Thursday, April 3, 2014


I decided to go to grad school for a lot of reasons. To have an adventure. To get away from a boy. To find my passion. To work towards an attainable goal.

In a few months I will have accomplished this great thing--getting my master's degree. I don't feel like I deserve it. I'm hoping that feeling will change once I receive my diploma.

Three years ago I applied to grad school because I thought that if I was really going to pursue writing as a profession, I couldn't get there on my own. I needed more training and more professional contacts. I also needed to feel like I was working towards something instead of being consumed by feelings of uncertainty and fear about the future.

The year between graduating from college and starting grad school is not one I'd care to repeat. My best friend was miles away serving a church mission, a romantic relationship I'd hoped would blossom combusted instead, and I had no idea what I was going to do for a job after my internship. I was alone and completely lost.

In an attempt to figure out my life and what to do next, I found a therapist and spent every Monday for nine months in his office. Slowly and painfully, I found enough courage and clarity to make an important decision about my future.

Grad school was never part of my plan but I'm not surprised I ended up there. I've spent the majority of my life performing well in school. School has always been a safe place and an environment where I feel at ease.

The funny thing is grad school has never felt safe or comfortable. They're have only been a few moments where I've felt really good about the work I produced or loved what I was doing. Every story has required an enormous amount of effort just to finish, let alone finish well. Despite my lack of confidence in my performance, I've had several professors praise my work and encourage me to pursue writing as a full-time career.
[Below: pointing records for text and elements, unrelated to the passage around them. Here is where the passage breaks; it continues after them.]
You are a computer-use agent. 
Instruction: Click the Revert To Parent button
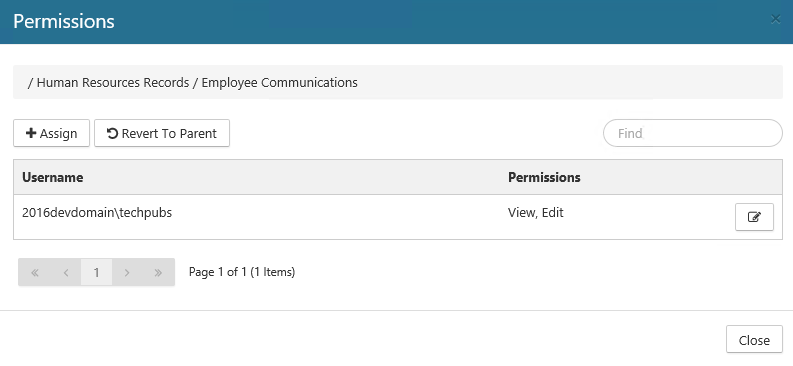tap(162, 133)
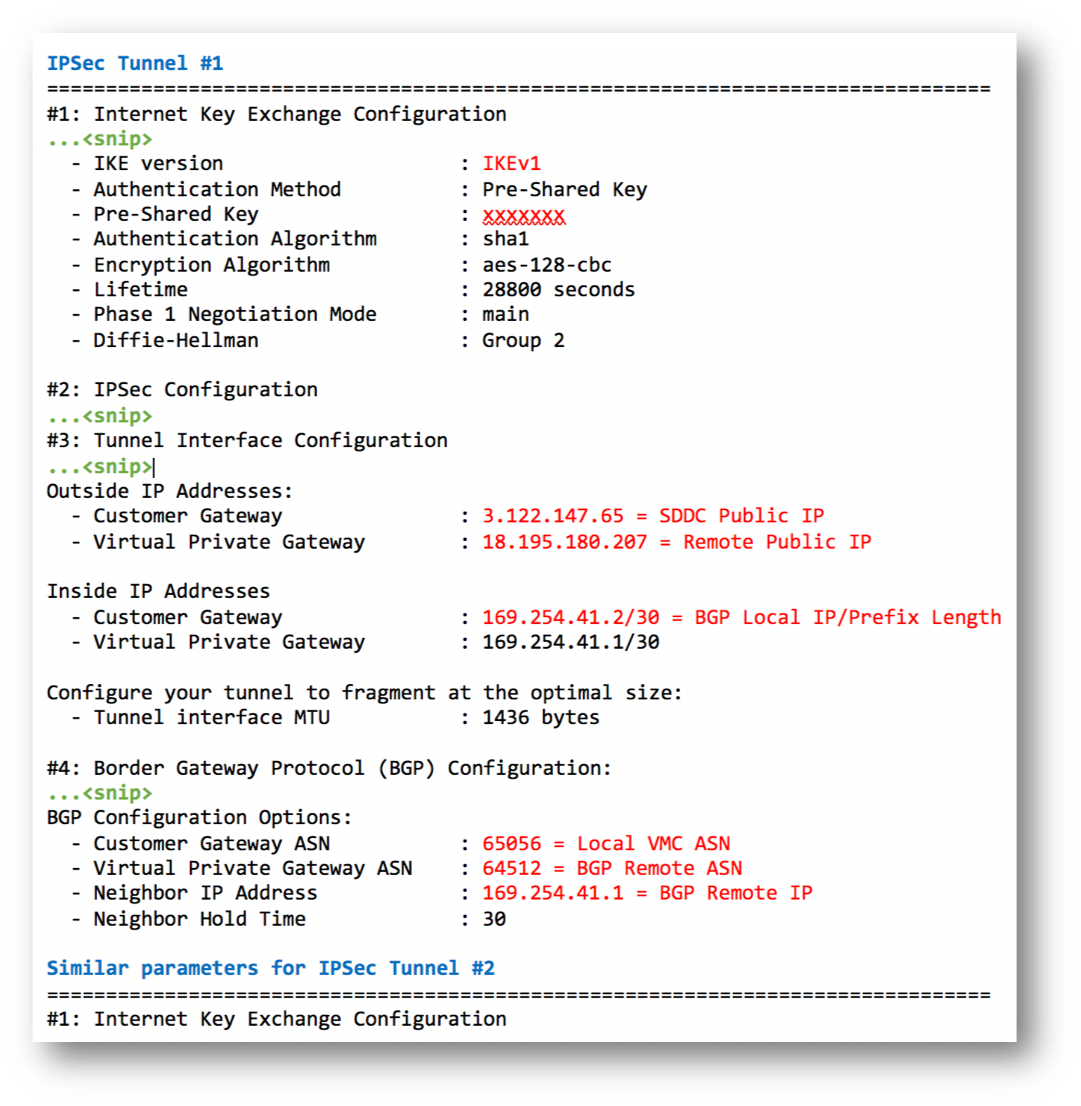Click the 18.195.180.207 Remote Public IP text
The image size is (1081, 1106).
[x=677, y=542]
I don't regret the decision to go to grad school or move to Chicago, but like most things in life, I'm not where I'd thought I'd be by now. I still have a lot of the same questions about my future that I did three years ago. Plus, I'm in a lot more debt than when I started. I thought I'd find this great passion in grad school but that hasn't been the case. My career path isn't linear and I'm learning to accept that.

I need to figure out what's next, but this time I don't feel the same despair or pressure that I did three years ago. I'm more comfortable not having all the answers. I also feel more prepared and in a better place to tackle some of the personal issues I wasn't ready to face. Even though I still have a lot of questions about who I am and where I'm going, I'm proud of myself for choosing to do something with my life rather than sitting back and waiting for something to happen.

Even though the future is still scary, it's also exciting. What job will I have next? Will I finally start to date? How long will I live in Chicago? Where will I be a year from now?

What will life look after grad school? I don't know and that's finally ok. 


  1. Love this love this love this. "I'm more comfortable not having all the answers". I've realized lately that I'm getting to that point too and it's weirdly refreshing.

  2. I am proud of you for going. I'm so glad we had that year together—that was such an awful year for me, too. I also feel like I don't have all the answers, but I am more comfortable with that than I used to be. Love ya!